[[ Provided text open ]]
Myth 1. An emotional lift equals regulation

Affirmations, inspirational quotes, and eloquent words can produce a temporary emotional high — but they provide no practical tool. Dr. Saulitis is direct: beautiful philosophy remains empty if there is no method that can actually be applied in real life. A person feels inspired, then returns to the same state shortly after, because nothing in the mechanics of their reactions has changed.

Myth 2. Subjective judgements carry objective weight

A frequent mistake is treating other people's assessments — "you've changed," "you're this or that" — as objective facts and reacting to them as real threats. This is a primary source of unnecessary emotional strain. Dr. Saulitis calls such pressure manipulation: a subjective judgement cannot claim objective status, and firing back at it with "objective ammunition" is pointless.

The practical mistake: skipping the inner dialogue

The key step people miss is learning to notice the inner dialogue before it hijacks their reaction. The doctor compares an uncontrolled inner voice to a "radio transmitter in the brain": it runs in the background, broadcasting evaluations and accusations, and the person reacts to them without even recognising the source. The starting point must be here — learning to mark which judgements are objective and which are subjective.
[[ Provided text closed ]]
[[ Data section open ]]
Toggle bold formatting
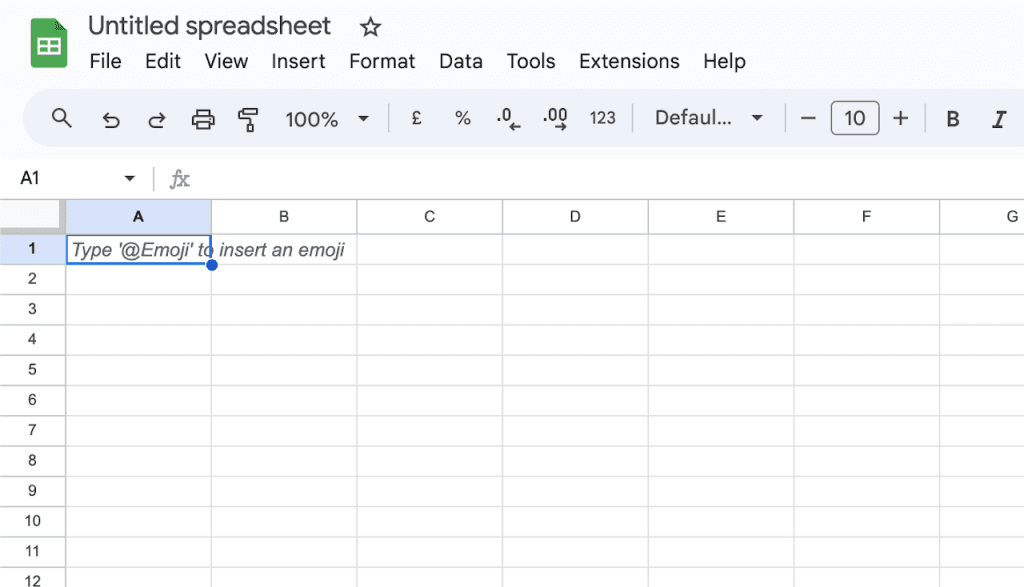The image size is (1024, 587). point(953,119)

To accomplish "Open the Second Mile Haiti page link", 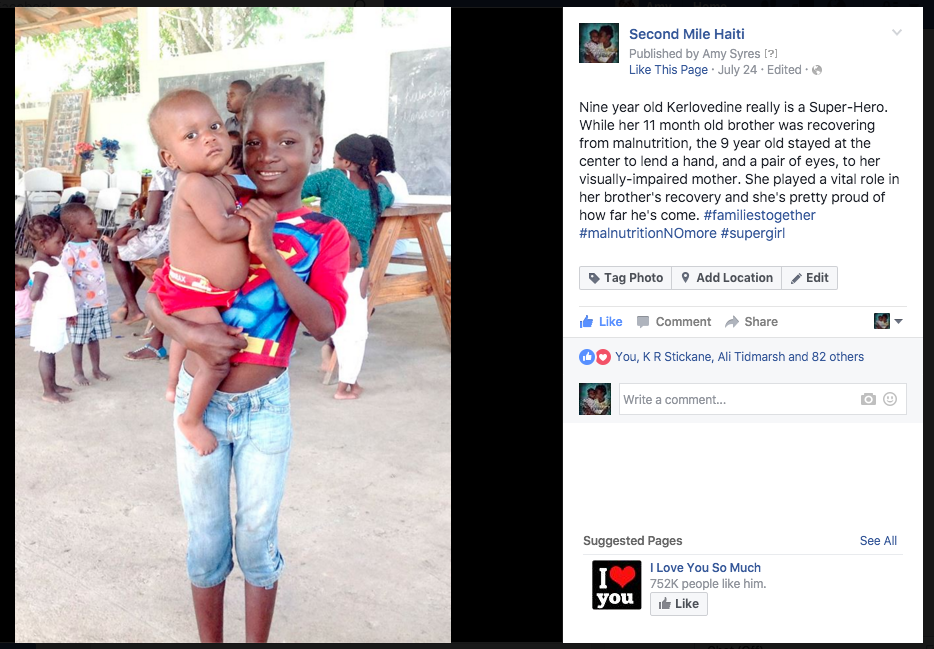I will coord(687,35).
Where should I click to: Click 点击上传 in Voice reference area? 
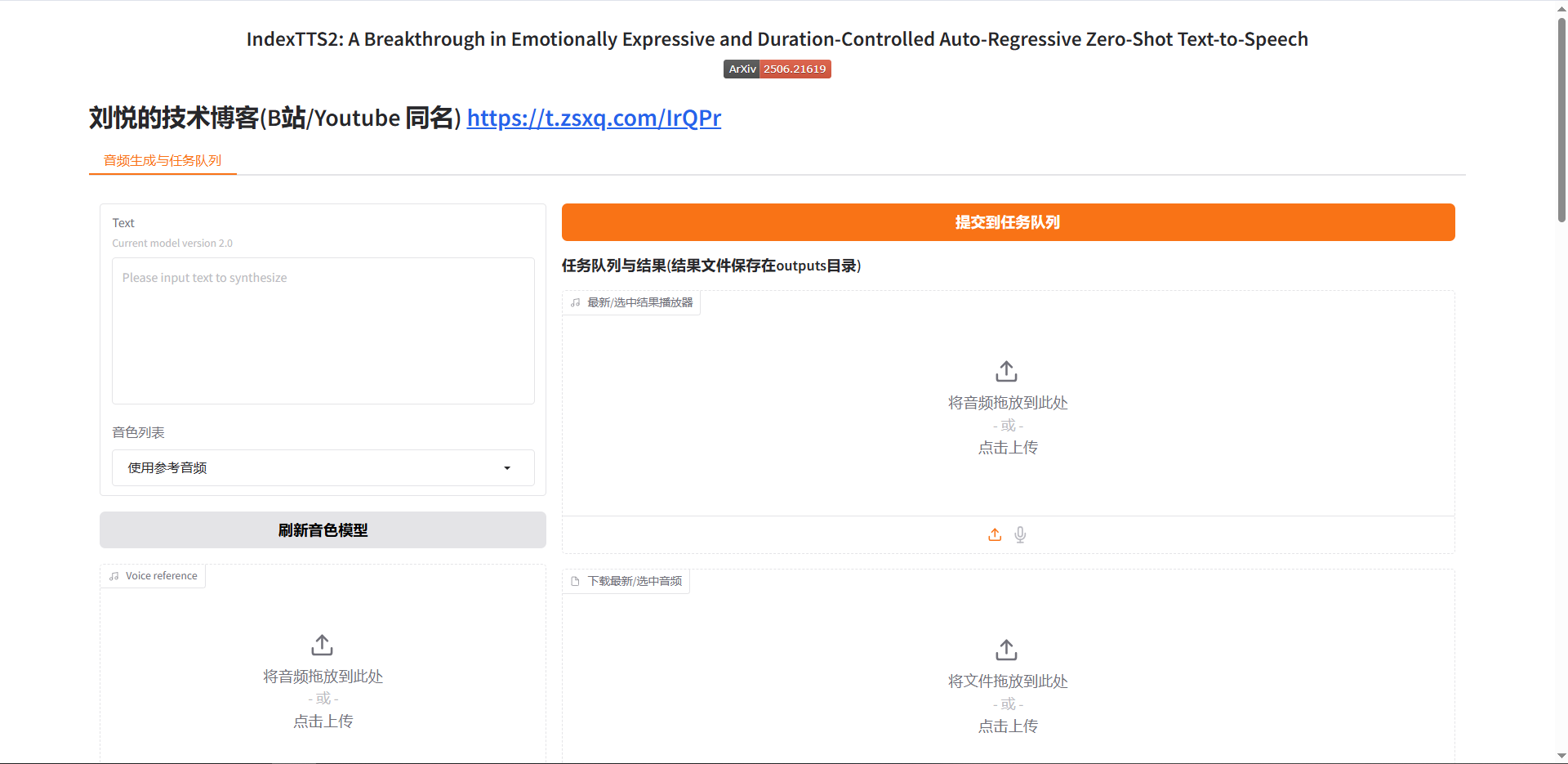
[[ Data section closed ]]
__Exercise goal__: Using the text on emotional regulation myths, say yes or no to whether each statement agrees with it, and quote the words that settle each one. 1. Inspirational quotes give a lasting emotional high. 2. Dr. Saulitis calls pressure from other people's subjective judgements manipulation. 3. The doctor compares an uncontrolled inner voice to a radio transmitter in the brain.

__Reply to the task__:
1. No: "can produce a temporary emotional high"
2. Yes: "Dr. Saulitis calls such pressure manipulation"
3. Yes: "The doctor compares an uncontrolled inner voice to a "radio transmitter in the brain""